HENRI CARTIER-BRESSON

(Museo dell’Ara Pacis – Roma, 26 settembre 2014 / 25 gennaio 2015)

Henri Cartier-Bresson (1908-2004) ha immortalato attraverso l’obiettivo della sua macchina alcuni degli snodi più significativi del secolo scorso, cesellando al tempo stesso quegli scatti senza tempo che nell’immaginario comune identificano ormai la Fotografia per antonomasia.

La poesia e il gusto per la composizione dell’immagine da una parte, l’impegno politico e la testimonianza dall’altra. Henri Cartier-Bresson è Uno, Nessuno e Centomila nell’esposizione allestita a Roma presso il Museo dell’Ara Pacis, che celebra il genio eclettico del suo “occhio assoluto”, divenuto in breve tempo “occhio del secolo”.

È affascinato dalla rassicurante infallibilità della matematica e della sezione aurea, ma anche fatalmente attratto dalla deformazione surrealista dei corpi e dello spazio. È l’artista che lascia la macchina in paziente attesa che “succeda qualcosa” davanti al suo occhio e che cattura poi “l’istante decisivo” come un cacciatore fa la con la sua preda, ma è anche il fotografo a servizio della stampa comunista e tra i fondatori della Magnum Photos, l’agenzia che inaugura un nuovo modo di fare e di intendere il reportage.

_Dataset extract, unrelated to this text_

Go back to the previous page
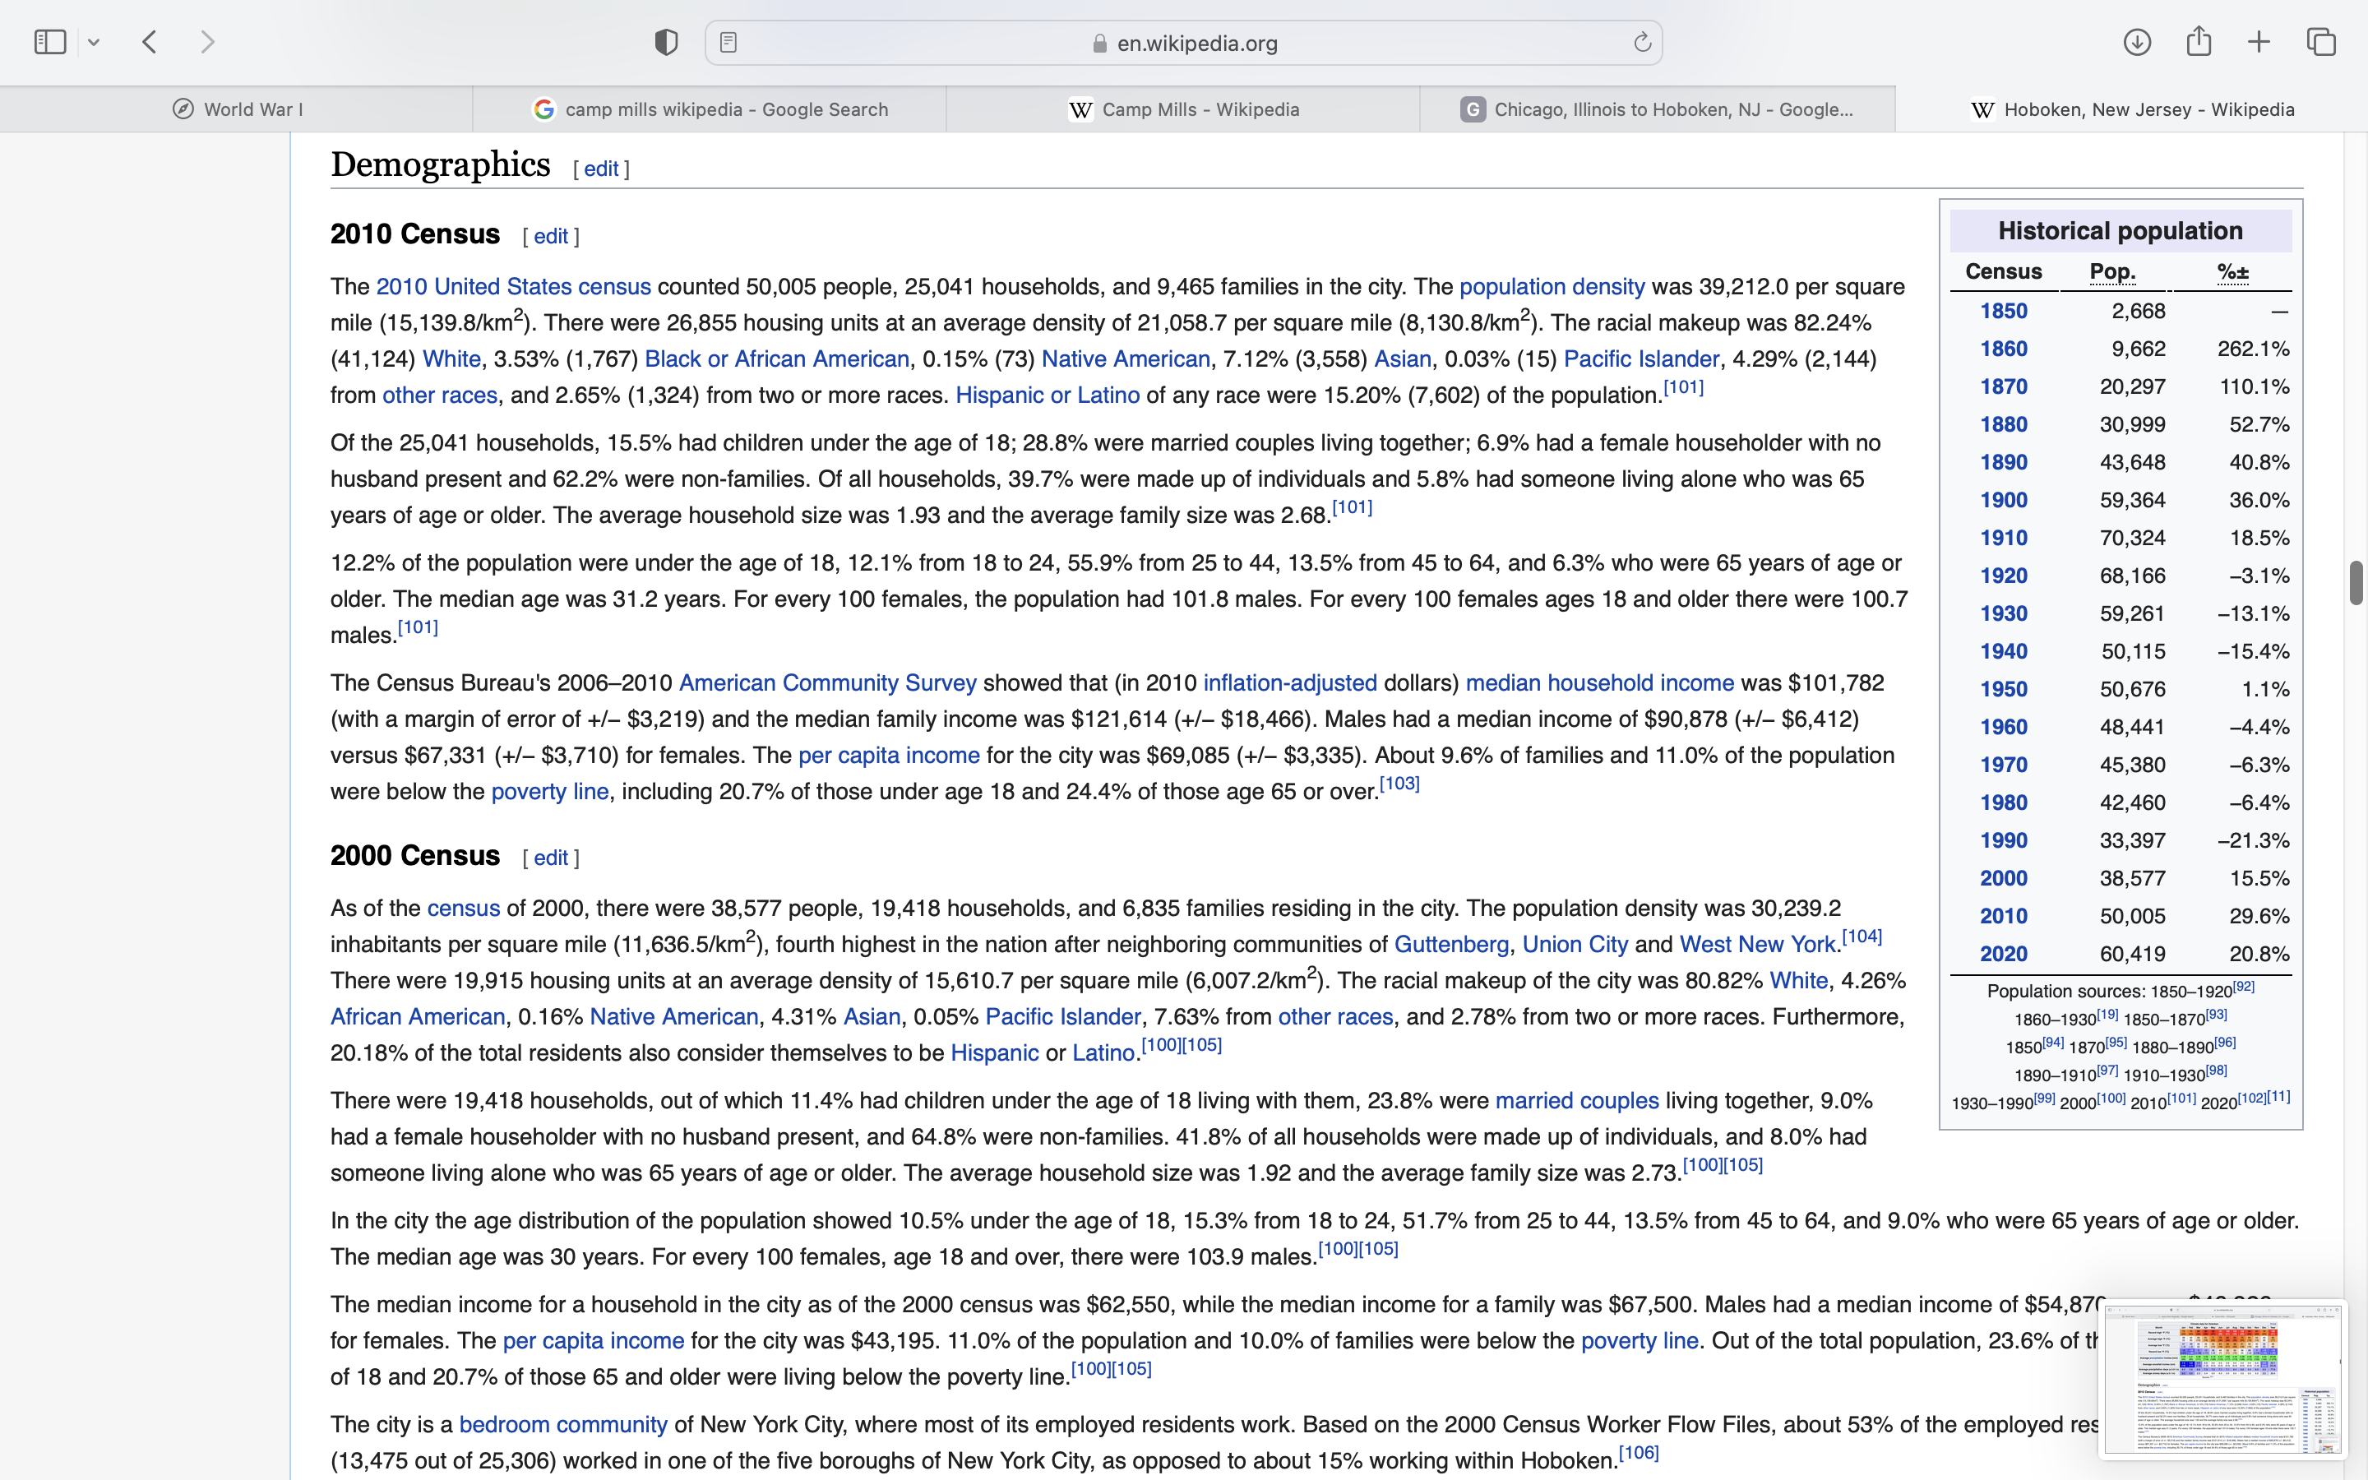150,42
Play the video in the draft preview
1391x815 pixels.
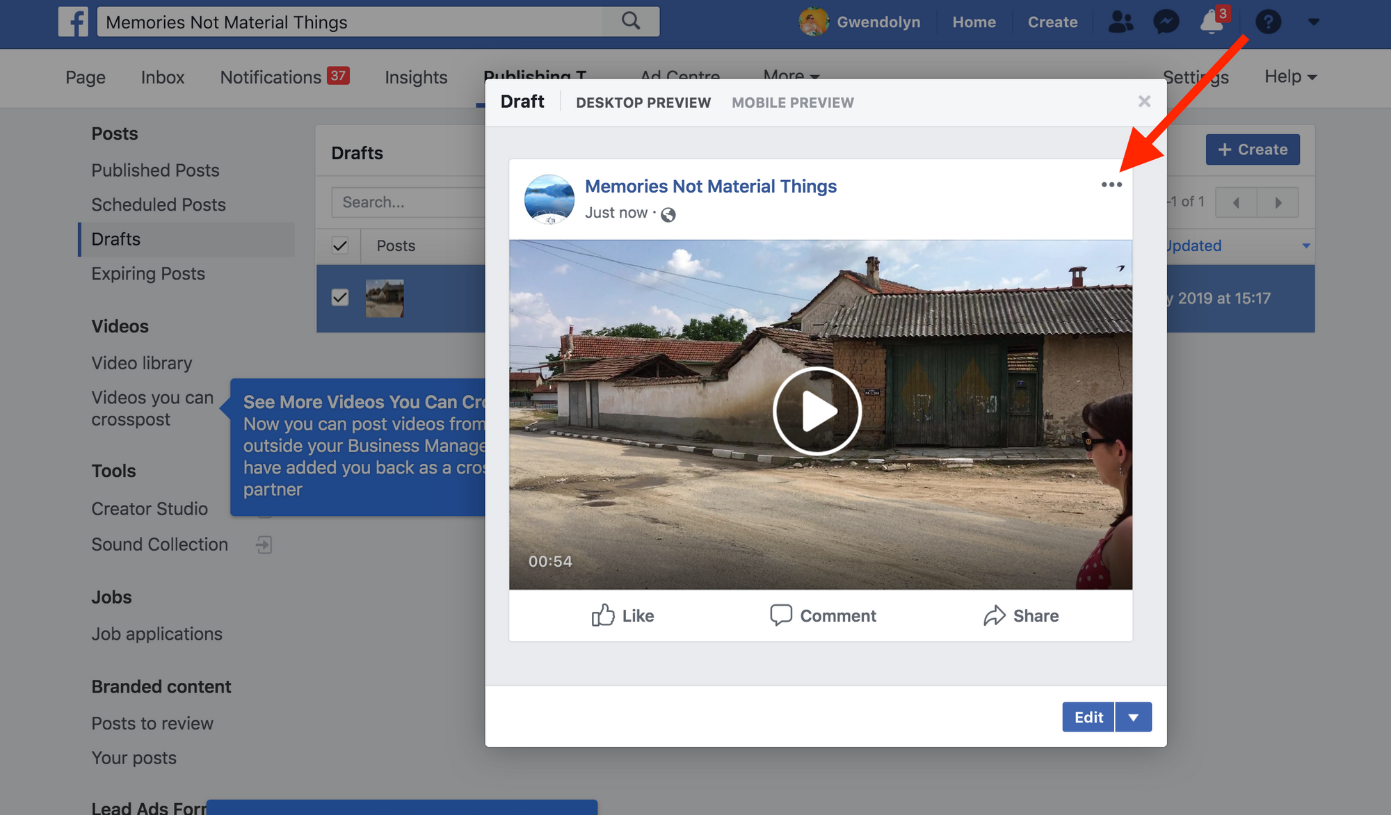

Durante il percorso disegnato dalla mostra, la fotografia assume progressivamente la consistenza del “documentario”, mostrando una vocazione sempre più chiaramente ed esplicitamente politico-sociale. Dietro lo scatto minuziosamente composto che, rievocando le atmosfere di alcuni dipinti di Renoir, ritrae un momento di svago in riva alla Senna si cela il traguardo delle prime ferie retribuite ottenute dai lavoratori francesi, così come dietro i volti sorridenti del gioco a premi “Il mistero del bambino scomparso” si nasconde la celebrativa simbologia salvifica del comunismo. Nessuna “interpretazione” è per contro necessaria a fronte della vibrante sequenza del processo popolare allestito nei confronti di una collaborazionista nazista o davanti al pianto dirotto di una donna accartocciata sulle macerie di Dessau.

L’occhio dello spettatore è catapultato in un vorticoso viaggio attorno (e nel) mondo: l’Africa delle colonie, la Cina della cartamoneta che si svaluta vertiginosamente, la Cuba di Fidel Castro e dei conturbanti corpi femminili, l’India dei funerali di Gandhi, la Russia in cui troneggia ancora per molto tempo la gigantografia di Stalin.

Il tutto intervallato dagli stracci che alludono al mistero dell’erotico velato, dalle donne in nero che nelle stradine di Scanno volteggiano come note su uno spartito, da quei celeberrimi scatti del 1932, “Dietro la stazione Saint-Lazare” e “Hyères”, che condensano mirabilmente la perfezione di un’arte al cospetto della quale è inevitabile l’estatica contemplazione.

Per me la fotografia non è un lavoro, ma piuttosto un duro piacere; non cercare niente, aspettare la sorpresa, essere una lastra sensibile.

Il momento dello scatto si colloca a metà strada tra il gioco del borsaiolo e del funambolo. Un gioco perpetuo, accompagnato da una tensione estrema.

L’uomo. L’uomo e la sua vita, così breve, così fragile, così minacciata. […] Io mi occupo quasi esclusivamente dell’uomo. I paesaggi sono eterni, io vado di fretta.